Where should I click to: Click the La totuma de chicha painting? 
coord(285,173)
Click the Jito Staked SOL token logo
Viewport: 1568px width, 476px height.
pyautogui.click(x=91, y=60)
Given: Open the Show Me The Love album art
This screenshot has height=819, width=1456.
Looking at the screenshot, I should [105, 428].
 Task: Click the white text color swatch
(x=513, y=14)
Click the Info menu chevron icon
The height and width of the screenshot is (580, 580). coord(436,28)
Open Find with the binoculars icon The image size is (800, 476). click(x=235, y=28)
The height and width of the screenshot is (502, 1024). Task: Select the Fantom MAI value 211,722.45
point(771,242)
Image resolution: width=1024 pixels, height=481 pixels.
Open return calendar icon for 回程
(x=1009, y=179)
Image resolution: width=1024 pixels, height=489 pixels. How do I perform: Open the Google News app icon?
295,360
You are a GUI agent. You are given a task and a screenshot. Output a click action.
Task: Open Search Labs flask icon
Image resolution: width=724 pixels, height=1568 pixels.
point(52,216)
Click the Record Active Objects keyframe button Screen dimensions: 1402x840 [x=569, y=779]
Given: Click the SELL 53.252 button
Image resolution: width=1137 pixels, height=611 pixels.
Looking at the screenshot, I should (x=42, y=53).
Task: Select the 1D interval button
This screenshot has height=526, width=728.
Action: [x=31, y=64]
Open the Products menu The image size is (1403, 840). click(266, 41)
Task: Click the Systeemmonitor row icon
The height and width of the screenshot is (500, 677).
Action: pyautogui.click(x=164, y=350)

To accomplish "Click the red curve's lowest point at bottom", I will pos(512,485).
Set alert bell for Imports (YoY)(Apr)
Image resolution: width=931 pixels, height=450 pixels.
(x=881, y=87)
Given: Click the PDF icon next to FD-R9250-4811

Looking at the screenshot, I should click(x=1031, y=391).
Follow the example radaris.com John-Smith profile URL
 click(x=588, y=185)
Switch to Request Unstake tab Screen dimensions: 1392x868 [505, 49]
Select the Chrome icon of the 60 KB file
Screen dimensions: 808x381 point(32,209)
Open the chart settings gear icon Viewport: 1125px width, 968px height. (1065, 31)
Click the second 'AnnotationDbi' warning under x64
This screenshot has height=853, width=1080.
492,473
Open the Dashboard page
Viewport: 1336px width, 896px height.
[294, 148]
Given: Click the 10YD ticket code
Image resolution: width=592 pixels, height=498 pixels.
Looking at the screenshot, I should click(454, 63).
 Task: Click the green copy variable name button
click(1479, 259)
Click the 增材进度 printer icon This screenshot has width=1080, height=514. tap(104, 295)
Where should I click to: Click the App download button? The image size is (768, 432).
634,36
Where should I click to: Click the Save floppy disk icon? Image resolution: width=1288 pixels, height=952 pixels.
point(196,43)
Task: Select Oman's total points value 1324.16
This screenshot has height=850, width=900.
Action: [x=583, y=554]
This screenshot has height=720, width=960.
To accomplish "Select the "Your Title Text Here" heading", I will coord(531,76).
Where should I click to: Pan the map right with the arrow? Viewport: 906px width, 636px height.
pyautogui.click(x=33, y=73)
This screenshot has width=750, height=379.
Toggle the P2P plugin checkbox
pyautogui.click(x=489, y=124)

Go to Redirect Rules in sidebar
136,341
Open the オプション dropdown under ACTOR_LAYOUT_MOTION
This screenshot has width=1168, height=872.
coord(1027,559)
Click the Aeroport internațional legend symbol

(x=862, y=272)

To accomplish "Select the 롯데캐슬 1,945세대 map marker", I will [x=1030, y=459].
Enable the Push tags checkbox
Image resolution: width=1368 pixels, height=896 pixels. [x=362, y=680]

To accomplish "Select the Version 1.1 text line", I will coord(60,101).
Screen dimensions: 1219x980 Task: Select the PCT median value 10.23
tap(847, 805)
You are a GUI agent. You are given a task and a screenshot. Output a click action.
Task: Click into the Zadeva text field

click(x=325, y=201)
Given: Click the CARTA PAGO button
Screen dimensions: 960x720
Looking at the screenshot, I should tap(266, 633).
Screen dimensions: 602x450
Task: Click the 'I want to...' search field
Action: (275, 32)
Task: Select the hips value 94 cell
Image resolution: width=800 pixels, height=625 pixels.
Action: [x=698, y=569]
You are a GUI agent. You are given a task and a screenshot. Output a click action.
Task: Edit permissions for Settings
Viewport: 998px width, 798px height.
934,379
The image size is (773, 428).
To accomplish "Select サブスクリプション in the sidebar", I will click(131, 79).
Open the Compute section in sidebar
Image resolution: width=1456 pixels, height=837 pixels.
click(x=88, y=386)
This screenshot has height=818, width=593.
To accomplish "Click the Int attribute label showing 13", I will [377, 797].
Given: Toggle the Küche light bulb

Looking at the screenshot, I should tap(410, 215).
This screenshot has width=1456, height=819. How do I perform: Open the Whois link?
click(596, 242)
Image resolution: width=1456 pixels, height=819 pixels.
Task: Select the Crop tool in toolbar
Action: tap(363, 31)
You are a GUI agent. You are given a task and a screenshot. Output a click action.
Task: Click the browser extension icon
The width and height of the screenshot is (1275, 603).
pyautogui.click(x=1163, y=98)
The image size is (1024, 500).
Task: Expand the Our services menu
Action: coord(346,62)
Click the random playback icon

**Task brief**.
Edit the records above so that each occurrence of "How do I perform" becomes "How can I complete", and reproduce all remaining text without change.

**Task answer**.
Where should I click to: Click the La totuma de chicha painting? 
coord(285,173)
Click the Jito Staked SOL token logo
Viewport: 1568px width, 476px height.
pyautogui.click(x=91, y=60)
Given: Open the Show Me The Love album art
This screenshot has height=819, width=1456.
Looking at the screenshot, I should [105, 428].
 Task: Click the white text color swatch
(x=513, y=14)
Click the Info menu chevron icon
The height and width of the screenshot is (580, 580). coord(436,28)
Open Find with the binoculars icon The image size is (800, 476). click(x=235, y=28)
The height and width of the screenshot is (502, 1024). Task: Select the Fantom MAI value 211,722.45
point(771,242)
Image resolution: width=1024 pixels, height=481 pixels.
Open return calendar icon for 回程
(x=1009, y=179)
Image resolution: width=1024 pixels, height=489 pixels. How can I complete: Open the Google News app icon?
295,360
You are a GUI agent. You are given a task and a screenshot. Output a click action.
Task: Open Search Labs flask icon
Image resolution: width=724 pixels, height=1568 pixels.
point(52,216)
Click the Record Active Objects keyframe button Screen dimensions: 1402x840 [x=569, y=779]
Given: Click the SELL 53.252 button
Image resolution: width=1137 pixels, height=611 pixels.
Looking at the screenshot, I should (x=42, y=53).
Task: Select the 1D interval button
This screenshot has height=526, width=728.
Action: [x=31, y=64]
Open the Products menu The image size is (1403, 840). click(266, 41)
Task: Click the Systeemmonitor row icon
The height and width of the screenshot is (500, 677).
Action: pyautogui.click(x=164, y=350)

To accomplish "Click the red curve's lowest point at bottom", I will pos(512,485).
Set alert bell for Imports (YoY)(Apr)
Image resolution: width=931 pixels, height=450 pixels.
(x=881, y=87)
Given: Click the PDF icon next to FD-R9250-4811

Looking at the screenshot, I should click(x=1031, y=391).
Follow the example radaris.com John-Smith profile URL
 click(x=588, y=185)
Switch to Request Unstake tab Screen dimensions: 1392x868 [505, 49]
Select the Chrome icon of the 60 KB file
Screen dimensions: 808x381 point(32,209)
Open the chart settings gear icon Viewport: 1125px width, 968px height. (1065, 31)
Click the second 'AnnotationDbi' warning under x64
This screenshot has height=853, width=1080.
492,473
Open the Dashboard page
Viewport: 1336px width, 896px height.
[294, 148]
Given: Click the 10YD ticket code
Image resolution: width=592 pixels, height=498 pixels.
Looking at the screenshot, I should click(454, 63).
 Task: Click the green copy variable name button
click(1479, 259)
Click the 增材进度 printer icon This screenshot has width=1080, height=514. tap(104, 295)
Where should I click to: Click the App download button? The image size is (768, 432).
634,36
Where should I click to: Click the Save floppy disk icon? Image resolution: width=1288 pixels, height=952 pixels.
point(196,43)
Task: Select Oman's total points value 1324.16
This screenshot has height=850, width=900.
Action: [x=583, y=554]
This screenshot has height=720, width=960.
To accomplish "Select the "Your Title Text Here" heading", I will coord(531,76).
Where should I click to: Pan the map right with the arrow? Viewport: 906px width, 636px height.
pyautogui.click(x=33, y=73)
This screenshot has width=750, height=379.
Toggle the P2P plugin checkbox
pyautogui.click(x=489, y=124)

Go to Redirect Rules in sidebar
136,341
Open the オプション dropdown under ACTOR_LAYOUT_MOTION
This screenshot has width=1168, height=872.
coord(1027,559)
Click the Aeroport internațional legend symbol

(x=862, y=272)

To accomplish "Select the 롯데캐슬 1,945세대 map marker", I will [x=1030, y=459].
Enable the Push tags checkbox
Image resolution: width=1368 pixels, height=896 pixels. [x=362, y=680]

To accomplish "Select the Version 1.1 text line", I will coord(60,101).
Screen dimensions: 1219x980 Task: Select the PCT median value 10.23
tap(847, 805)
You are a GUI agent. You are given a task and a screenshot. Output a click action.
Task: Click into the Zadeva text field

click(x=325, y=201)
Given: Click the CARTA PAGO button
Screen dimensions: 960x720
Looking at the screenshot, I should tap(266, 633).
Screen dimensions: 602x450
Task: Click the 'I want to...' search field
Action: (275, 32)
Task: Select the hips value 94 cell
Image resolution: width=800 pixels, height=625 pixels.
Action: [x=698, y=569]
You are a GUI agent. You are given a task and a screenshot. Output a click action.
Task: Edit permissions for Settings
Viewport: 998px width, 798px height.
934,379
The image size is (773, 428).
To accomplish "Select サブスクリプション in the sidebar", I will click(131, 79).
Open the Compute section in sidebar
Image resolution: width=1456 pixels, height=837 pixels.
click(x=88, y=386)
This screenshot has height=818, width=593.
To accomplish "Click the Int attribute label showing 13", I will [377, 797].
Given: Toggle the Küche light bulb

Looking at the screenshot, I should tap(410, 215).
This screenshot has width=1456, height=819. How can I complete: Open the Whois link?
click(596, 242)
Image resolution: width=1456 pixels, height=819 pixels.
Task: Select the Crop tool in toolbar
Action: tap(363, 31)
You are a GUI agent. You are given a task and a screenshot. Output a click action.
Task: Click the browser extension icon
The width and height of the screenshot is (1275, 603).
pyautogui.click(x=1163, y=98)
The image size is (1024, 500).
Task: Expand the Our services menu
Action: coord(346,62)
Click the random playback icon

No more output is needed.